Assistants object architecture diagram

Part 3: Optimizing the structured output

Let's take another look at the reasoning prompt.

Assistants object architecture diagram

Taking a closer look at the reasoning JSON you may notice the field names themselves are quite long.

1
2
3
4
5
6
7
8
9
{
"message_is_conversation_continuation": "True", // <-
"number_of_messages_in_conversation_so_far": "1", // <-
"user_sentiment": "Aggravated", // <-
"query_type": "Hardware Issue", // <-
"response_tone": "Validating and solution-oriented", // <-
"response_requirements": "Propose options for repair or replacement.", // <-
"user_requesting_to_talk_to_human": "False", // <-
}

By making them shorter and moving explanations to the comments we can generate fewer tokens.

1
2
3
4
5
6
7
8
9
{
"cont": "True", // whether last message is a continuation
"n_msg": "1", // number of messages in the continued conversation
"tone_in": "Aggravated", // sentiment of user query
"type": "Hardware Issue", // type of the user query
"tone_out": "Validating and solution-oriented", // desired tone for response
"reqs": "Propose options for repair or replacement.", // response requirements
"human": "False", // whether user is expressing want to talk to human
}

Assistants object architecture diagram

This small change removed 19 output tokens. While with GPT-3.5 this may only result in a few millisecond improvement, with GPT-4 this could shave off up to a second.

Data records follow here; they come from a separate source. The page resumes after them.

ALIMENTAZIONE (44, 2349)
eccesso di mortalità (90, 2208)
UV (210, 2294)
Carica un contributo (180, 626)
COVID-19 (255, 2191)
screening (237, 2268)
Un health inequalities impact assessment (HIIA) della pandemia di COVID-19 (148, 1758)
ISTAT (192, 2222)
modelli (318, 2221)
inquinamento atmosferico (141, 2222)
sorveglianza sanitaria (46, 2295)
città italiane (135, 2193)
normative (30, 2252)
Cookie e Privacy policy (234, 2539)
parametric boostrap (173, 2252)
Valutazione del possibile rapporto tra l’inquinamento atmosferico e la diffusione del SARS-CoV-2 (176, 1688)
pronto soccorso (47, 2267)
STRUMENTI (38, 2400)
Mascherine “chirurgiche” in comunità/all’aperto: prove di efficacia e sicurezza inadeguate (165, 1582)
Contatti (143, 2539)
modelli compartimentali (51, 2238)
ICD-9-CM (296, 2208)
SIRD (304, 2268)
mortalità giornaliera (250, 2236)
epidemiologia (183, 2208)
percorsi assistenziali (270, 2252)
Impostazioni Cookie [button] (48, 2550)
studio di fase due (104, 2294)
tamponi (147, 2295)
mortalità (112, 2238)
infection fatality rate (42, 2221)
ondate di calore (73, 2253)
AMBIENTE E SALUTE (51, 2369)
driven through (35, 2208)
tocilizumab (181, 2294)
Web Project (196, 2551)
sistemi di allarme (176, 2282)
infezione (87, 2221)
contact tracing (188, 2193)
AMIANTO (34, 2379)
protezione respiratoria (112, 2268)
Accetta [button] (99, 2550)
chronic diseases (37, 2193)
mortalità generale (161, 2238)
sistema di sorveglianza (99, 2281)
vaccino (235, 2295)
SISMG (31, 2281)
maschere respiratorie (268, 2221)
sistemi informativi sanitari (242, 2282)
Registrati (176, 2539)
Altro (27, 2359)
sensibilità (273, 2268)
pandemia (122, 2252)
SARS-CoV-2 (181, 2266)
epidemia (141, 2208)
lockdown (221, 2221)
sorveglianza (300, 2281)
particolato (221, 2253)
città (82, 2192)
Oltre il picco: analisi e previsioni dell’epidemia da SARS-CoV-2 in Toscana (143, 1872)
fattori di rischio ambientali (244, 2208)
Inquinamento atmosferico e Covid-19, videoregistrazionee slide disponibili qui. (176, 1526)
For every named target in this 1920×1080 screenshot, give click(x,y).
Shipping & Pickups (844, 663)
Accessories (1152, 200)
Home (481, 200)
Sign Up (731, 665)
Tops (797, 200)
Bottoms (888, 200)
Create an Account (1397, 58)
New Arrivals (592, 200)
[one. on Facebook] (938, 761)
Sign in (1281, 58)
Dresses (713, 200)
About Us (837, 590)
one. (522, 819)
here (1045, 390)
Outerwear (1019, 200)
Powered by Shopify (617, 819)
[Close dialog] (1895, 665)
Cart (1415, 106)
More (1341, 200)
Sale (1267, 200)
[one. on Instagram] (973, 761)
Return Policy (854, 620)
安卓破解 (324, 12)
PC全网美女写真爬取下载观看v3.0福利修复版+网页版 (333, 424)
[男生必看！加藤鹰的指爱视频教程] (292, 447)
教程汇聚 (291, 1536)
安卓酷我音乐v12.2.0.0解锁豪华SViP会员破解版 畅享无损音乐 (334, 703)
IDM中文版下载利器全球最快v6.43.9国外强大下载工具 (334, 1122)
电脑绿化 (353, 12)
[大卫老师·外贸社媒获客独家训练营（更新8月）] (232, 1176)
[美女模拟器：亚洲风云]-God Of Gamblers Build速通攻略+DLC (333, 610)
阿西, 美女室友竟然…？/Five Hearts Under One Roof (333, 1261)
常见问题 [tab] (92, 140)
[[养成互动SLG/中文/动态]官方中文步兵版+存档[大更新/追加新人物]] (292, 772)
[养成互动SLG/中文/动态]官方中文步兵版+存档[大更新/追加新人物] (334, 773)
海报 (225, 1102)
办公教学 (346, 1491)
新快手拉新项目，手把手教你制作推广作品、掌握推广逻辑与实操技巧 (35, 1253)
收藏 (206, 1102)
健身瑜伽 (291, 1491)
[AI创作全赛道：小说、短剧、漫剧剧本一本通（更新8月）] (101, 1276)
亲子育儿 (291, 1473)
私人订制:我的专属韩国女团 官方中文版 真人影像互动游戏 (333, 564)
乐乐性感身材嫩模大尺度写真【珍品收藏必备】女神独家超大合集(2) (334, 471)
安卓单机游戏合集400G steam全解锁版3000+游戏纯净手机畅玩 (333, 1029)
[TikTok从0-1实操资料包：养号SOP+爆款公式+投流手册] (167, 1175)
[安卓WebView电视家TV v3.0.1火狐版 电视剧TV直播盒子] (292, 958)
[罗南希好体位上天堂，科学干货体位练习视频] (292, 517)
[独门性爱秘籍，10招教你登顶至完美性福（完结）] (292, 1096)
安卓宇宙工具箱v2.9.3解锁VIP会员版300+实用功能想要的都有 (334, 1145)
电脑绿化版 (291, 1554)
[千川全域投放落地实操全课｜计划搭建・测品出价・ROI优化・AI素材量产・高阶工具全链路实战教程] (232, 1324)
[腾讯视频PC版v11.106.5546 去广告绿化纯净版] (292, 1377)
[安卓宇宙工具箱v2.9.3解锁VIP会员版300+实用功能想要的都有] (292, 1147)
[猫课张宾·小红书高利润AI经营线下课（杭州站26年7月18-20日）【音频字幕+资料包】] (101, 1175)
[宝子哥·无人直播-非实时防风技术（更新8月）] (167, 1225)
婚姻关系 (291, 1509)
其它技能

Assistants object architecture diagram

You might imagine, however, how this can have quite a significant impact for larger model outputs.

We could go further and use single chatacters for the JSON fields, or put everything in an array, but this may start to hurt our response quality. The best way to know, once again, is through testing.

Example wrap-up

Let's review the optimizations we implemented for the customer service bot example:

Assistants object architecture diagram

Combined query contextualization and retrieval check steps to make fewer requests.
For the new prompt, switched to a smaller, fine-tuned GPT-3.5 to process tokens faster.
Split the assistant prompt in two, switching to a smaller, fine-tuned GPT-3.5 for the reasoning, again to process tokens faster.
Parallelized the retrieval checks and the reasoning steps.
Shortened reasoning field names and moved comments into the prompt, to generate fewer tokens.